SET TASK » Rewrite the lines of the listing from the line containing "y). The image size is (1456, 819)." through the line containing "Looking at the image, I should click on (1182, 270).", both included, replacing "Video" with "Audio" and changing nothing else.
━━━━
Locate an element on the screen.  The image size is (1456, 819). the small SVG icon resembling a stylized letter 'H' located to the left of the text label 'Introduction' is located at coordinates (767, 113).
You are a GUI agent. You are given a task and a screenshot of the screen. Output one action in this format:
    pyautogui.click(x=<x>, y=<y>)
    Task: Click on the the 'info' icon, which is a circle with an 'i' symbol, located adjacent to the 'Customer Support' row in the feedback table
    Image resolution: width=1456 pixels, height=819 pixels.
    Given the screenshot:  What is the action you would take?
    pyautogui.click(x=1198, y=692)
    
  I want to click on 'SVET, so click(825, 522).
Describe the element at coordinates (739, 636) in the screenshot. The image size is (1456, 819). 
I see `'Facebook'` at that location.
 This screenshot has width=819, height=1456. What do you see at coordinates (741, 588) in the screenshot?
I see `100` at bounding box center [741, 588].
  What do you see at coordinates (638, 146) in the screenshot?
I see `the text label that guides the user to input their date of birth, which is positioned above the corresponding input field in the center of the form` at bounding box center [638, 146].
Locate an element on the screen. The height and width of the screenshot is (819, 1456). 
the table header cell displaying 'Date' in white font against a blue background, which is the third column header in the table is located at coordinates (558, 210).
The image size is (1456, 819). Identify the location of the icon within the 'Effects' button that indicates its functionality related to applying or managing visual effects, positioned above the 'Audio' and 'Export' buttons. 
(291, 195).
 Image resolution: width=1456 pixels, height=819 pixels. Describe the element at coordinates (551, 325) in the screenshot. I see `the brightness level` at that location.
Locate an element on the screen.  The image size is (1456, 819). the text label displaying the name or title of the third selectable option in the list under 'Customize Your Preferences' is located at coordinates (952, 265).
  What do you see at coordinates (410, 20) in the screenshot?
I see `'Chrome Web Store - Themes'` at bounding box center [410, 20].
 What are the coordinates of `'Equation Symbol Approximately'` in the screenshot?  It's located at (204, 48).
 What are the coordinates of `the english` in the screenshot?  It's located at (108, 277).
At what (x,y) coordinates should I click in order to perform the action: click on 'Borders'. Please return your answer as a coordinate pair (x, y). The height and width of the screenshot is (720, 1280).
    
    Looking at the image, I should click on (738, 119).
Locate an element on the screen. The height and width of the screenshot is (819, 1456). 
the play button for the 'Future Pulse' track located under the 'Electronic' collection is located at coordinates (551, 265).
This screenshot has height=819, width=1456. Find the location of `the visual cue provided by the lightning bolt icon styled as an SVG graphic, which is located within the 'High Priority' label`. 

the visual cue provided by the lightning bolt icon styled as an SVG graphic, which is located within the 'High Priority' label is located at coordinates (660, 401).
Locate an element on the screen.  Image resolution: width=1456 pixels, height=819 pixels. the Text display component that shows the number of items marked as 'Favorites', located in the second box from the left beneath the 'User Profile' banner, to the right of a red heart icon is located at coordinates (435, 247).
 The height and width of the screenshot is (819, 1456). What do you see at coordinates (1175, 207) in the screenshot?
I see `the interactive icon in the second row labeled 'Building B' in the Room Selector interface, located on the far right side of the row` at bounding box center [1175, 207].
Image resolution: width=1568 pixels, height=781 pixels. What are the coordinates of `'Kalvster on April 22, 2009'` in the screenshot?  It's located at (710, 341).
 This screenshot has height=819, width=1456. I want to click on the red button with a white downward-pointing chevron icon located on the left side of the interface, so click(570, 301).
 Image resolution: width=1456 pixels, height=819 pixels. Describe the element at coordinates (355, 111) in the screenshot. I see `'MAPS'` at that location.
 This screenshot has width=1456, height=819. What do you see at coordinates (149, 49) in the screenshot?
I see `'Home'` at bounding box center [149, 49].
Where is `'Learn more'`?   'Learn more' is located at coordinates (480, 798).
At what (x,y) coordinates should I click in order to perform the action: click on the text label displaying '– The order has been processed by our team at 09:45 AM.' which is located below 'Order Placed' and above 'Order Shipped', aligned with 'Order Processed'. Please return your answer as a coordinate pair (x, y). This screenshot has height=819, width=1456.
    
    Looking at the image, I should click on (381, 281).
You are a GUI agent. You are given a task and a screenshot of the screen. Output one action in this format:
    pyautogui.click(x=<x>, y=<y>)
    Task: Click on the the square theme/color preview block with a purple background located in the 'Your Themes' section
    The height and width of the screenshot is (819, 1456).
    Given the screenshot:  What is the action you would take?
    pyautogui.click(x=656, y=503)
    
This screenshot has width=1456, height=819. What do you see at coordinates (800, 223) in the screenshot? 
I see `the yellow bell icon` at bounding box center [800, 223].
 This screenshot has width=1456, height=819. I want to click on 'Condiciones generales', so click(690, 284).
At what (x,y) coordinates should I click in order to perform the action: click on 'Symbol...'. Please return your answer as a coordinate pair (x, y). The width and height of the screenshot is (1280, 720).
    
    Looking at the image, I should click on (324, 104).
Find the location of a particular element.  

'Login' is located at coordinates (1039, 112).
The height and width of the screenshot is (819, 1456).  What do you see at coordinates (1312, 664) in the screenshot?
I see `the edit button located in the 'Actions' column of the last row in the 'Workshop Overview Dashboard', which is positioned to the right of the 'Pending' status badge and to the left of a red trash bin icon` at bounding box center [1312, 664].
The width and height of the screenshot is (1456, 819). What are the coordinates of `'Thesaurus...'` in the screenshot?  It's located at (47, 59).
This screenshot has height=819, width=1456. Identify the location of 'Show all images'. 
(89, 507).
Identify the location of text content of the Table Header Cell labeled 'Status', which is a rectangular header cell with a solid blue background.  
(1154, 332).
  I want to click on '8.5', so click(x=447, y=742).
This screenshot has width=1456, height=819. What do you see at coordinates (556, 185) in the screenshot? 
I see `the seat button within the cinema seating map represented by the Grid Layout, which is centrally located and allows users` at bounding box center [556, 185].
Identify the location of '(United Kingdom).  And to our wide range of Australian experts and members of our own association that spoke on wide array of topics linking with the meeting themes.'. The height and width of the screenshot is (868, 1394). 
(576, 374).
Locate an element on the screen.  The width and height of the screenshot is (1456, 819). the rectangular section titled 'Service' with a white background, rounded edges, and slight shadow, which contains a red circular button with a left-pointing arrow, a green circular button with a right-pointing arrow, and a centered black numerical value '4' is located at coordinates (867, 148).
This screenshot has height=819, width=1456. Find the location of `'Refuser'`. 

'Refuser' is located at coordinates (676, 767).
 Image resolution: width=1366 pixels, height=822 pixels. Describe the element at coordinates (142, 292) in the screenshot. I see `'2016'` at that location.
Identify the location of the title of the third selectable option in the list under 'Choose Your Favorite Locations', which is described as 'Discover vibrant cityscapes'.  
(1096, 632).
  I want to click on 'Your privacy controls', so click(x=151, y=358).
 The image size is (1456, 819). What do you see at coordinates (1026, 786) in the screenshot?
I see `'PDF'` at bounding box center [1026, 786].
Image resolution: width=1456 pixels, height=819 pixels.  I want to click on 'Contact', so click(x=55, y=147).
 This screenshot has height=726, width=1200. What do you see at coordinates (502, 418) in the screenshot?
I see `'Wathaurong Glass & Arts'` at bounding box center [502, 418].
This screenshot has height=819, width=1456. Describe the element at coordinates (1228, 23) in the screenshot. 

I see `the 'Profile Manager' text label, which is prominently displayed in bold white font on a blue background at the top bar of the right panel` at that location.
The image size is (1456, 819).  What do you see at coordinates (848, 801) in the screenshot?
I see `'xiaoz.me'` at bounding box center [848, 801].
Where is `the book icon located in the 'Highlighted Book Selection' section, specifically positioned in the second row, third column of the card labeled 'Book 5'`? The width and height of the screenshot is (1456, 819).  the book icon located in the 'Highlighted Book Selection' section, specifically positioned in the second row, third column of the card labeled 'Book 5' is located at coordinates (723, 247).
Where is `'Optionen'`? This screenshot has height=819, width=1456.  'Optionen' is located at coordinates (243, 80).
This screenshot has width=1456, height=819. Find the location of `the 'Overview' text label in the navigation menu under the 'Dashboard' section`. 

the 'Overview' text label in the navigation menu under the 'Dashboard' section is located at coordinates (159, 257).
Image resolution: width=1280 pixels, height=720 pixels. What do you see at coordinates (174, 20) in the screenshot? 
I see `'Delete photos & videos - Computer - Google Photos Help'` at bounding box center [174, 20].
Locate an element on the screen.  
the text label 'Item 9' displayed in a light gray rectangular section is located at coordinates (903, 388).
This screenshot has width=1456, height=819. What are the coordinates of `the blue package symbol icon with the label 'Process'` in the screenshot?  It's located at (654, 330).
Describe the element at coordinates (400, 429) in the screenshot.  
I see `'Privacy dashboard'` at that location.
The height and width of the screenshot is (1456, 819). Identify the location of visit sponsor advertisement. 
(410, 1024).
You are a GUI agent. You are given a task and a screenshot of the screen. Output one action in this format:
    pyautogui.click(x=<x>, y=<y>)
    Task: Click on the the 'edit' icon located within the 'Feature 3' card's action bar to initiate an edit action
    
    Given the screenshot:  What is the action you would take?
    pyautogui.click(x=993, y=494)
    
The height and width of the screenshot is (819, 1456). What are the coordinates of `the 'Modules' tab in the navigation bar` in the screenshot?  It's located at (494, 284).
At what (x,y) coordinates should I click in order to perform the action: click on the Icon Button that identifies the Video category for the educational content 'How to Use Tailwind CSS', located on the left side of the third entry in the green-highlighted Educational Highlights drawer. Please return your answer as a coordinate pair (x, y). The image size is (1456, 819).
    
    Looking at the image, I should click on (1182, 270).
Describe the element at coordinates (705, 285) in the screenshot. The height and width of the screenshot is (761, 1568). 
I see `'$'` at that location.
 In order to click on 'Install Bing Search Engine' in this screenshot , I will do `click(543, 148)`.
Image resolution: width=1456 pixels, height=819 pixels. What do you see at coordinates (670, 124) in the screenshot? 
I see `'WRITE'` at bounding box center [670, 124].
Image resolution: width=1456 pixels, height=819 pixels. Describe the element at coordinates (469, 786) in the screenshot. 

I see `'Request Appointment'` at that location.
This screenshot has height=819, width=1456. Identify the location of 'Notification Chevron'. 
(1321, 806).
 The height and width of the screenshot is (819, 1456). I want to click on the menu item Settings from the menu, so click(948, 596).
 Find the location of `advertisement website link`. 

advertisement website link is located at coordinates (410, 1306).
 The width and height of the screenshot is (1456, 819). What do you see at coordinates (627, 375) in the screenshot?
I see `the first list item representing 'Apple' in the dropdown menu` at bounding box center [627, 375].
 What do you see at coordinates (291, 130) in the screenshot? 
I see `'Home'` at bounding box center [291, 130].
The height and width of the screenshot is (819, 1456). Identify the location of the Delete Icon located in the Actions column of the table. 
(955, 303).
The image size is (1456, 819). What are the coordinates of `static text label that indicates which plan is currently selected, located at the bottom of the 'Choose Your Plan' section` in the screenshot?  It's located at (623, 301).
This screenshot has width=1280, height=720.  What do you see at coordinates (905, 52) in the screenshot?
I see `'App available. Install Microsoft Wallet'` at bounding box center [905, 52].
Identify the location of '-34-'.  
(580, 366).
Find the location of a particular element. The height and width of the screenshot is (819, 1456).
━━━━
REPLY »
At what (x,y) coordinates should I click in order to perform the action: click on the Icon Button that identifies the Audio category for the educational content 'How to Use Tailwind CSS', located on the left side of the third entry in the green-highlighted Educational Highlights drawer. Please return your answer as a coordinate pair (x, y). The image size is (1456, 819).
    
    Looking at the image, I should click on (1182, 270).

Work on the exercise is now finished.